In LV-1 identified in antipsychotic-treated individuals with schizophrenia, the worse verbal memory performance was associated with volume deficits in most subcortical regions and CSA deficits predominantly in temporal cortices and inferior parietal lobule. The positive relationships between volumes in the hippocampus and nucleus accumbens and verbal memory/learning test scores have been reported in patients with schizophrenia51,52,53,54,55. There have been fewer univariate correlational studies across schizophrenia spectrum disorders that discovered significant CSA-cognition relations relative to constructs involved in measures such as CT or volumes17. Replication of our results in studies with larger sample sizes is needed to confirm such multivariate patterns.

In LV-2 defined in antipsychotic-treated individuals with schizophrenia, the worse symbol coding performance was related to greater volumes in the right caudate but smaller CSA in the right parahippocampal gyrus. In a longitudinal study of individuals with schizophrenia, changes in caudate volumes were associated with cognitive domains, including attention, problem-solving, and working memory56, supporting the role of caudate in this canonical mode. An interesting finding in LV-2 is the relationship between the right parahippocampal CSA and symbol coding test scores, and this result indicates that greater CSA in the parahippocampal region may benefit symbol coding performance. Inconsistent findings have been identified in previous studies. In a cross-diagnostic study19 that captured structural-cognitive CCA modes in psychosis, better general cognitive function was related to larger volumes, and thicker cortices but smaller CSA in the mostly frontal-parietal regions, indicating that greater CSA is not always better for cognitive function. An inverse relationship between the right parahippocampal volume and other cognitive domains such as verbal intelligence, has been reported in men with schizophrenia using a univariate approach57.

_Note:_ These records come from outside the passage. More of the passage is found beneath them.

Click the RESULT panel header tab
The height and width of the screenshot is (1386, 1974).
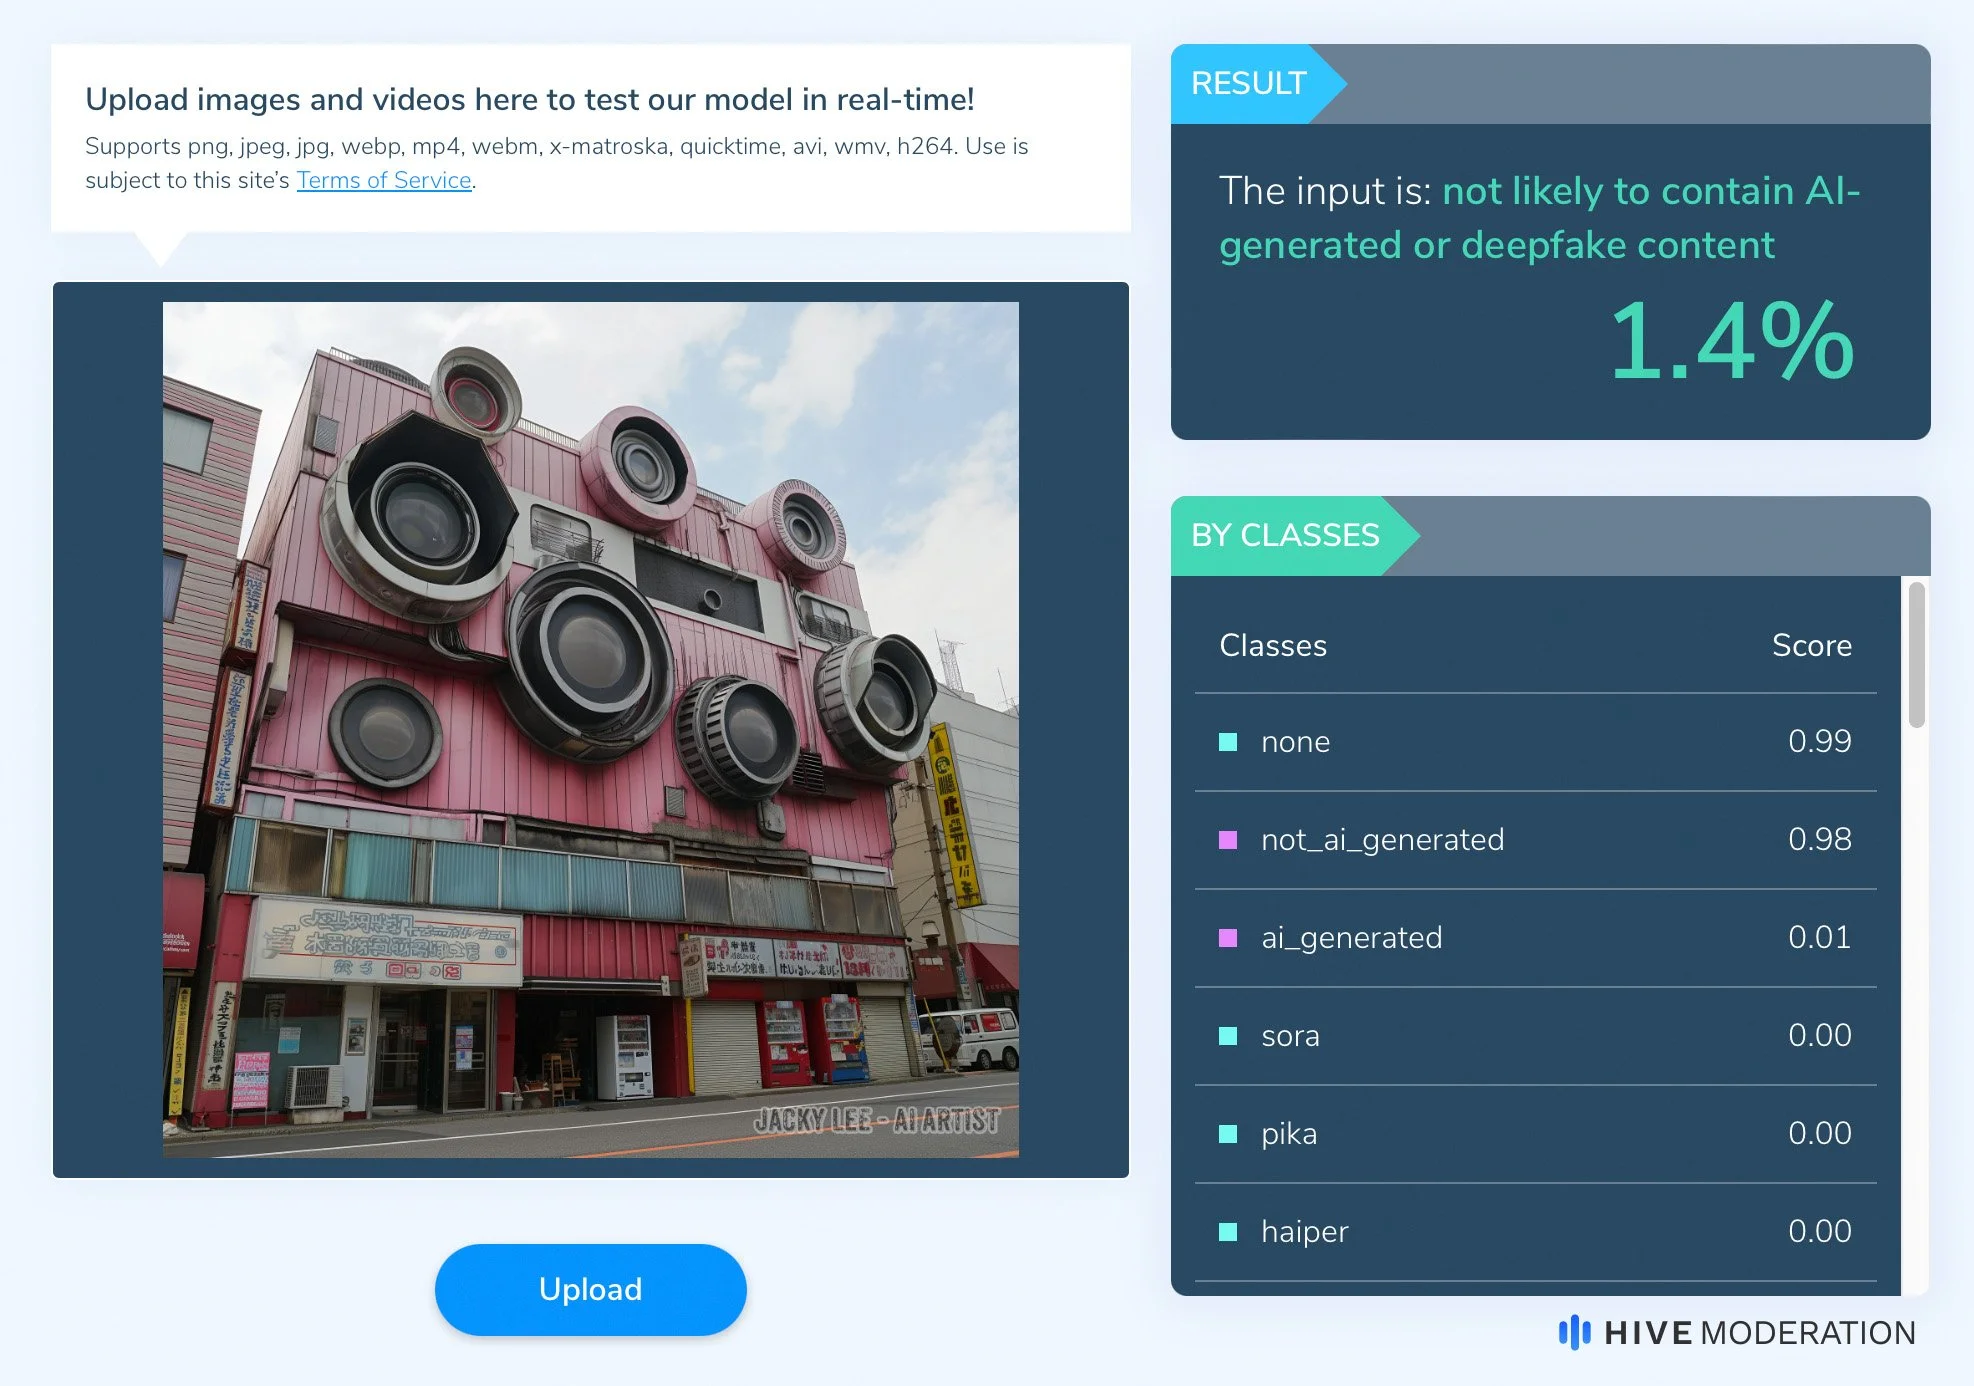[x=1249, y=83]
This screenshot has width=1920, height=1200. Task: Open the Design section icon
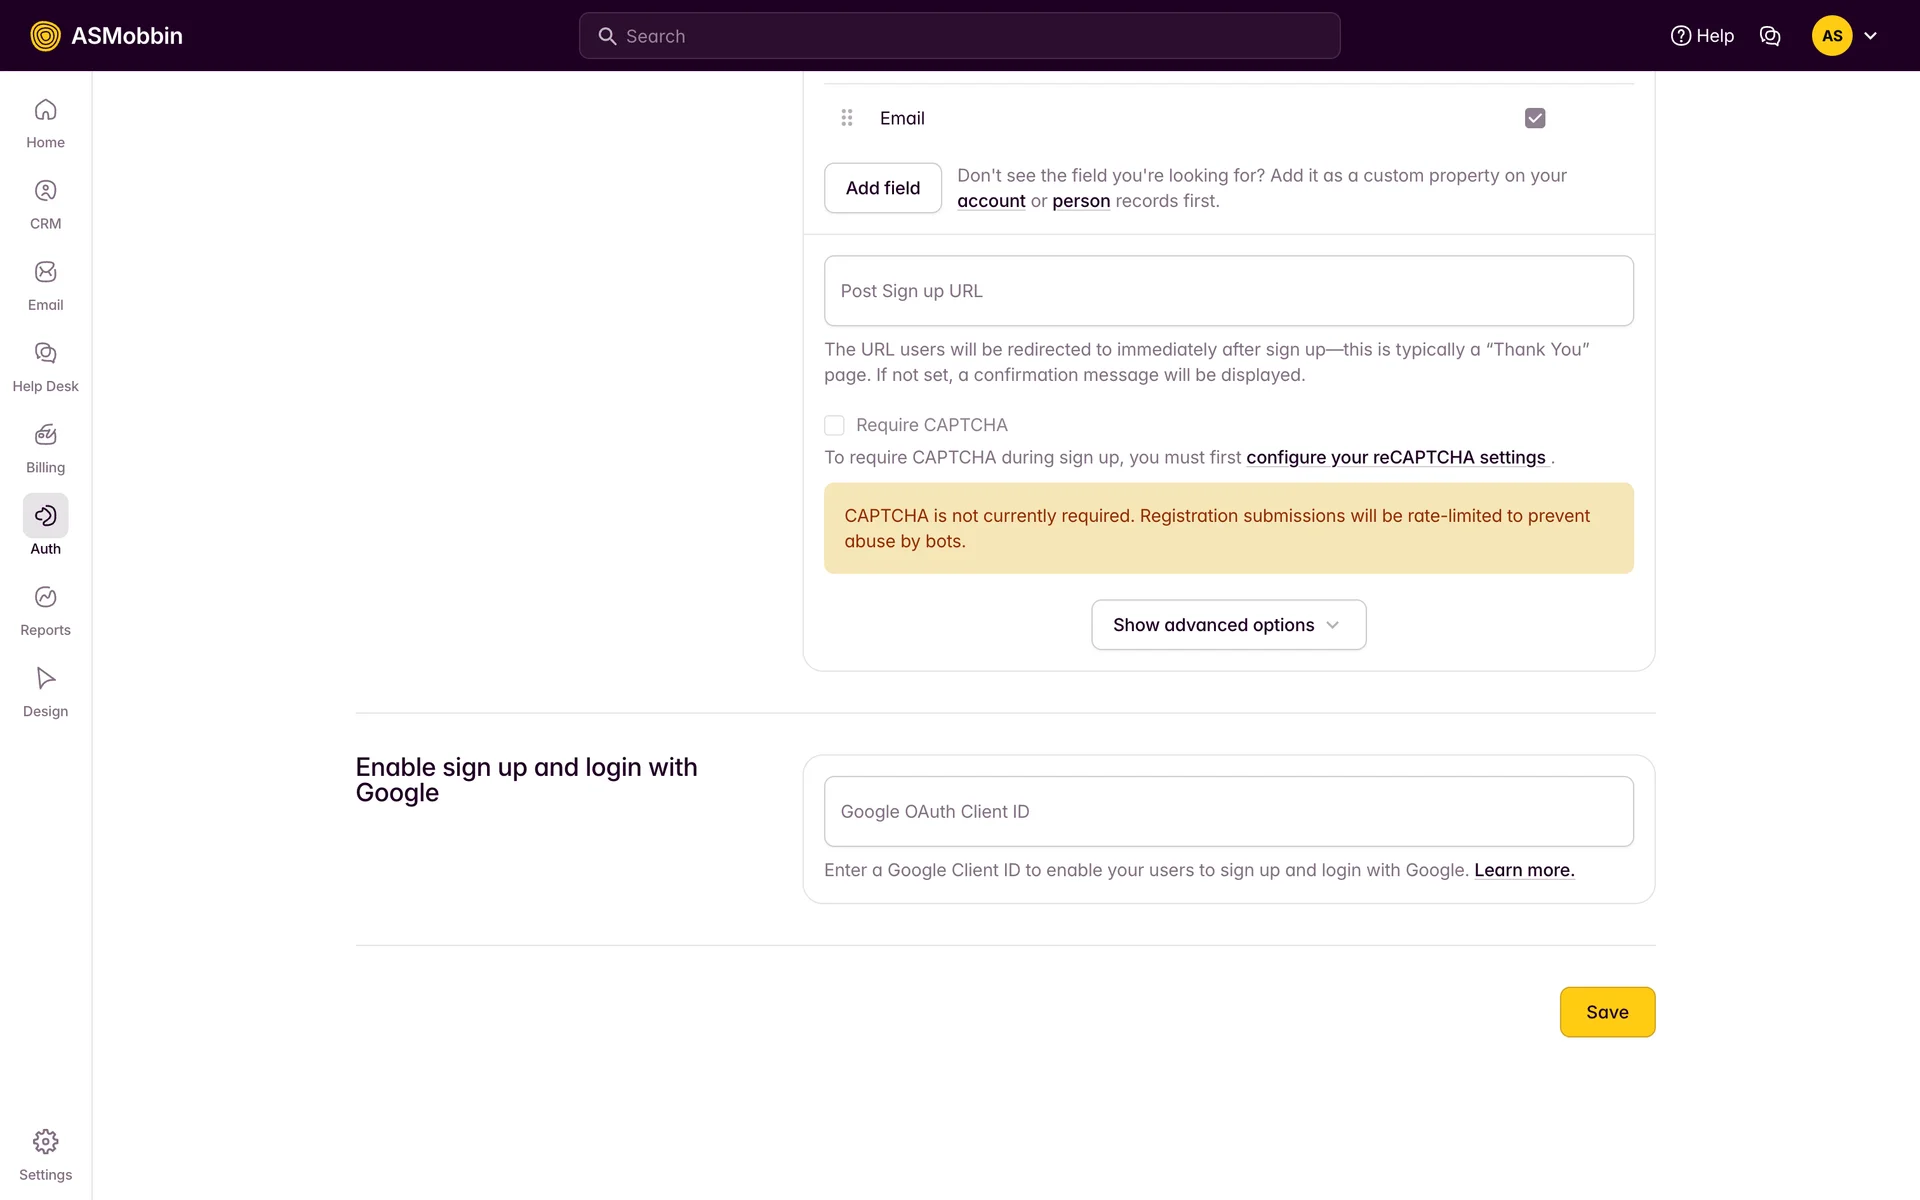[x=45, y=678]
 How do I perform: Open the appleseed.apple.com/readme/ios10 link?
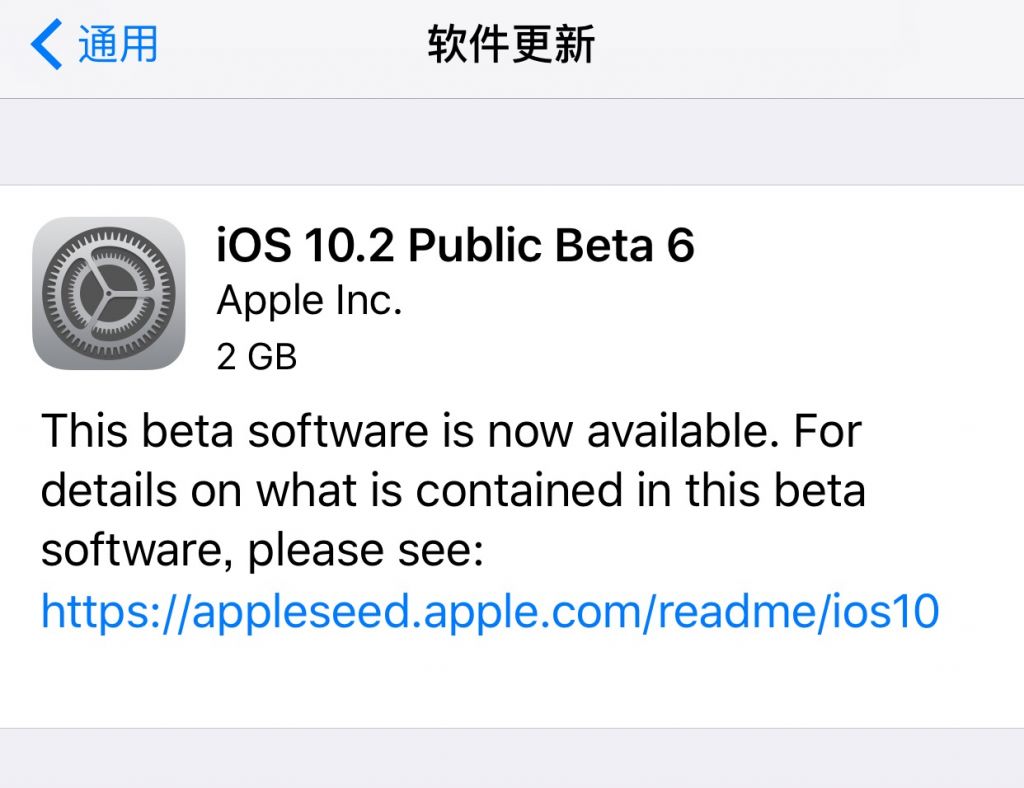tap(490, 611)
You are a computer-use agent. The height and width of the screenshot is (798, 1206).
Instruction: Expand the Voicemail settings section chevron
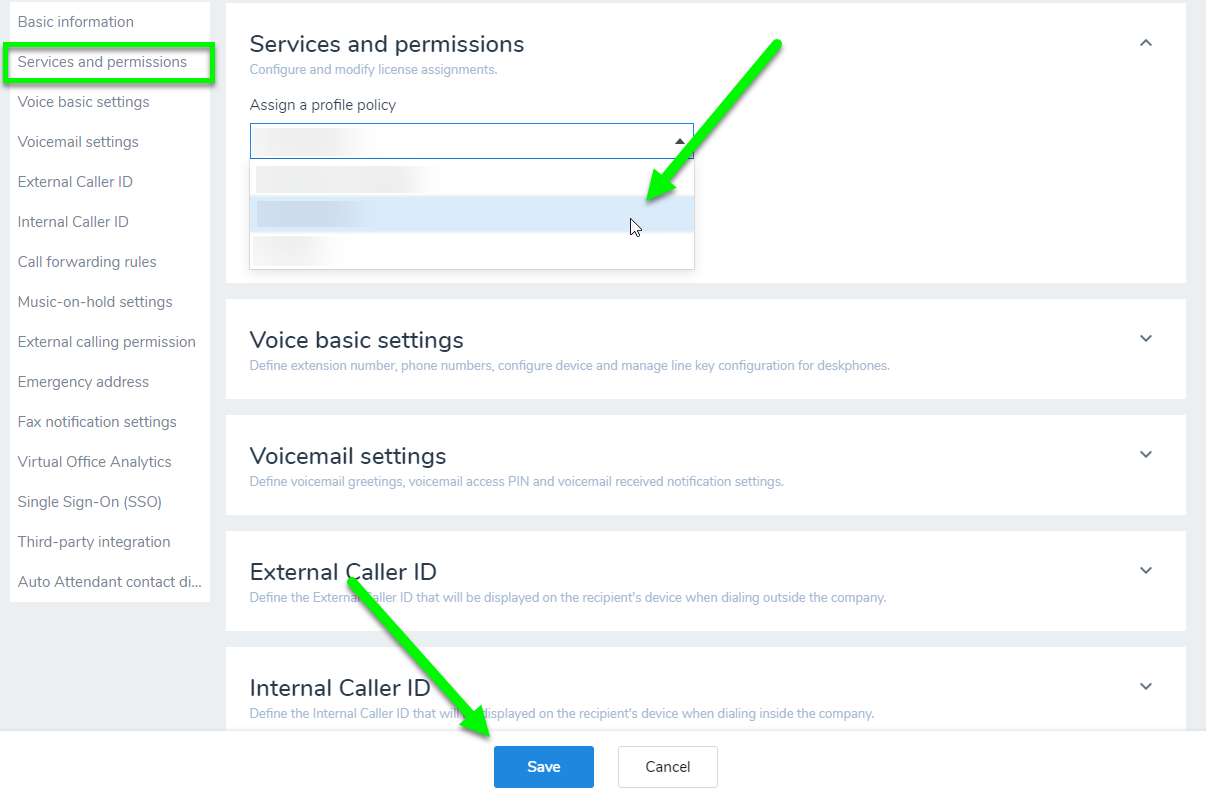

Several limitations should be considered when interpreting the results of this study. First, different MRI scanners and acquisition parameters applied to the two patient samples may confound the distinct brain-behavior patterns that we reported. Especially for this fact, it is difficult to completely exclude the potential influence of scanning factors although no significant effects of cortical reconstruction quality, measured by the Euler number, on those identified latent variates, were identified. However, a recent study58 also confirms the great consistency (i.e., intraclass correlation coefficients range from 0.859 to 0.986 for cortical and subcortical measures) of FreeSurfer-derived measurements concerning different scanners or scanning sequences, enhancing the confidence for the reliability of our findings to some extent. Second, our cross-sectional design cannot explore the mechanisms for canonical modes in samples with schizophrenia. Third, slightly mismatched demographics between individuals with FES and corresponding control participants may bias the case-control results in brain-behavior profiles, although we had adjusted covariates in comparisons. Last, our sample sizes for the two cohorts with schizophrenia are relatively small, which may affect the power of capturing canonical modes, although significant canonical modes were identified in the two samples.

Conclusions

In sum, we determined distinct multivariate patterns between cognitive and neuroanatomic profiles in unmedicated and medicated individuals with schizophrenia. These findings may facilitate the understanding of the neurobiological basis of cognitive impairments and the development of cognition-targeted interventions.